■ EXERCISE MATERIALS:
• • •

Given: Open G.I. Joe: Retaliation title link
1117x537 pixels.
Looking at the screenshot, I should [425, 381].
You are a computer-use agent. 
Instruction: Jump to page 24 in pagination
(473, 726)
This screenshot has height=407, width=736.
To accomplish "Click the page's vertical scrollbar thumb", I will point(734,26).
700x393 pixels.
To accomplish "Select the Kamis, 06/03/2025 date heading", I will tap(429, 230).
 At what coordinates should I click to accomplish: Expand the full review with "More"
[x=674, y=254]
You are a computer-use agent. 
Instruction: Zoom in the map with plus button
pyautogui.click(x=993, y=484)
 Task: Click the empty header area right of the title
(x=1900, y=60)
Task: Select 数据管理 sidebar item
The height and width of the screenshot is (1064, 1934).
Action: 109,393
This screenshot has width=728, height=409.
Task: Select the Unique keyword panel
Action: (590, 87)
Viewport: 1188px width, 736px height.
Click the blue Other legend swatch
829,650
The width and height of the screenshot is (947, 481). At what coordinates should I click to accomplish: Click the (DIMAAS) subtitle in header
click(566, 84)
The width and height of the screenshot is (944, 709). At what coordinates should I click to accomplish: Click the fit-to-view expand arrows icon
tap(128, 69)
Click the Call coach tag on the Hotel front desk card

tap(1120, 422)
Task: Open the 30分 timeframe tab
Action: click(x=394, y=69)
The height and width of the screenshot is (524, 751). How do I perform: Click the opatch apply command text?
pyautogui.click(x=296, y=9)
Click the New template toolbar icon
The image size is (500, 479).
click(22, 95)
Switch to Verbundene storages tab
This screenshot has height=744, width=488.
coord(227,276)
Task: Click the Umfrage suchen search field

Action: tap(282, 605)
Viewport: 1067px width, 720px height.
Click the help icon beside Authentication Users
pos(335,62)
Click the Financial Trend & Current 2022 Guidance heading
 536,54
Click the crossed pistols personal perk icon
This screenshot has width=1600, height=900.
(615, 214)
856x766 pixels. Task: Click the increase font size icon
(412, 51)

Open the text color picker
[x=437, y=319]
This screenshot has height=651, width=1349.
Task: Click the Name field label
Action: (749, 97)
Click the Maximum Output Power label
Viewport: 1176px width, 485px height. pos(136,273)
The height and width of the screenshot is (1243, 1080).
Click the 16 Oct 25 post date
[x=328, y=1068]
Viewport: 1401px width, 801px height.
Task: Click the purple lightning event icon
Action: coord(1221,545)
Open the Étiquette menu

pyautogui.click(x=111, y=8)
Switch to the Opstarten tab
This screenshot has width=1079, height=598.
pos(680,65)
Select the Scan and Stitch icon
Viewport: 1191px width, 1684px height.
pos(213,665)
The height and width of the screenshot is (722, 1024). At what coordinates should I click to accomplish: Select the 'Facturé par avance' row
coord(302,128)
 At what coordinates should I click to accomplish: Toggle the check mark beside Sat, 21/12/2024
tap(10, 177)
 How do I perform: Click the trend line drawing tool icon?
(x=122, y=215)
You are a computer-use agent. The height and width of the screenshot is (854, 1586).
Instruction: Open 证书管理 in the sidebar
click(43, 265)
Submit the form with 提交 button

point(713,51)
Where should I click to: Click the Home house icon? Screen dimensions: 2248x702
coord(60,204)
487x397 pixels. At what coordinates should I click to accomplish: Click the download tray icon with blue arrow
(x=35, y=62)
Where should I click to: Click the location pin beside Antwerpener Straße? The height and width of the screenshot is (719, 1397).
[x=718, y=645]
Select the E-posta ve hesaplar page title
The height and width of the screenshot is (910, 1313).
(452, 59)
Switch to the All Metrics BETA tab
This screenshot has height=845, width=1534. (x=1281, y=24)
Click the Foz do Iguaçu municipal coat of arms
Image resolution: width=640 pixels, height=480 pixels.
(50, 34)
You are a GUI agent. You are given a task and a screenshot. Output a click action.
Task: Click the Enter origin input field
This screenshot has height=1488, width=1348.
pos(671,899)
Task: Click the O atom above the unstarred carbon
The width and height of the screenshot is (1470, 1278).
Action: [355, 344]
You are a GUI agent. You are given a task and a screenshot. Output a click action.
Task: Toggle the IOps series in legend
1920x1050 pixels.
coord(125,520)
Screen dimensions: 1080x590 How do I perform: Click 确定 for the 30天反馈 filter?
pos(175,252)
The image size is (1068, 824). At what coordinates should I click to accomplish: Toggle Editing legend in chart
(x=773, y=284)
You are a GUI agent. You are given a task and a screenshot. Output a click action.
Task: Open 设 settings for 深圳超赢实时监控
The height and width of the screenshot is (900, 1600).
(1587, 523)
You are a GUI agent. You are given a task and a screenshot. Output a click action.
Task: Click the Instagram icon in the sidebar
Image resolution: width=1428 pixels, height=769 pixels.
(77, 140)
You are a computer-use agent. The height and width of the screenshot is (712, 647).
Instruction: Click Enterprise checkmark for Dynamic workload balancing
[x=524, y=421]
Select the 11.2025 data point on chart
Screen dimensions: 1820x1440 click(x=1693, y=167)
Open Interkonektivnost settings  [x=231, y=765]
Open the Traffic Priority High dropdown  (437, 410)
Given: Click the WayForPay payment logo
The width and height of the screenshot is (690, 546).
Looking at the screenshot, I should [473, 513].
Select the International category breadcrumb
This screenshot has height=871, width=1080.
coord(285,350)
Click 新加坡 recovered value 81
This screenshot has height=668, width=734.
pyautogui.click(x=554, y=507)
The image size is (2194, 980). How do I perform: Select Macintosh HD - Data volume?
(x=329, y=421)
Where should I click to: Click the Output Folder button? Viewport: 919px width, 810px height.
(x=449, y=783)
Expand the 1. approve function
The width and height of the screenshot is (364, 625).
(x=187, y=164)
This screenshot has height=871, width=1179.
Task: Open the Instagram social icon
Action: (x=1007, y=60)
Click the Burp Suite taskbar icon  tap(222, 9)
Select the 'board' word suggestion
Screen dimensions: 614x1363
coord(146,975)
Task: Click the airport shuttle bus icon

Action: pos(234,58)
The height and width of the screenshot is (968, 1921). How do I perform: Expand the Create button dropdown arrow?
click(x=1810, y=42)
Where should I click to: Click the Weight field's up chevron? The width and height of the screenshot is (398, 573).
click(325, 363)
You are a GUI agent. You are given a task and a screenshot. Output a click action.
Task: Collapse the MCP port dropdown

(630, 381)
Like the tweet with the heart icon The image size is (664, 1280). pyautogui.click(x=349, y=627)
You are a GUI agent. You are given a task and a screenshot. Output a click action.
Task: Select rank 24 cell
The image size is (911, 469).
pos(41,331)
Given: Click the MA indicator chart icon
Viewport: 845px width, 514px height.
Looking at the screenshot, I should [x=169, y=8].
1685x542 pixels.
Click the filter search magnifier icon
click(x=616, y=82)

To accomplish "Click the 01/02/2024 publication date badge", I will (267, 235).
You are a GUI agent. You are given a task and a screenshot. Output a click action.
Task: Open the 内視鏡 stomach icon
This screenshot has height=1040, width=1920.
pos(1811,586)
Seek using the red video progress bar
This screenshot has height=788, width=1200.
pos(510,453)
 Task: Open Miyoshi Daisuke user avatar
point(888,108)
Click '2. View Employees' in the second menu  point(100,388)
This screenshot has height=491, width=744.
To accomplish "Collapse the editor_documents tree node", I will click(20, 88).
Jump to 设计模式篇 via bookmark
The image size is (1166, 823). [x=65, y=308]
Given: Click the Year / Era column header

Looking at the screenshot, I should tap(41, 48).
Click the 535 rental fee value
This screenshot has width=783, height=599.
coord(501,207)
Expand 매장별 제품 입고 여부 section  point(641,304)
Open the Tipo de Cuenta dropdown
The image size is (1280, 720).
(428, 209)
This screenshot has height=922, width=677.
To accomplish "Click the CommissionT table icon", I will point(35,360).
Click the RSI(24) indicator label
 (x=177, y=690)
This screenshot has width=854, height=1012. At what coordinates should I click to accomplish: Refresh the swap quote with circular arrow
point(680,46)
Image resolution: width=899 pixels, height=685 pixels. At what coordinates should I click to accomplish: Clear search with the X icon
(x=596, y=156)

• • •

■ YOUR TASK: Line count for the string "settings": state how many lines in the data contain it, and output nothing else.

■ ANSWER BOX: 2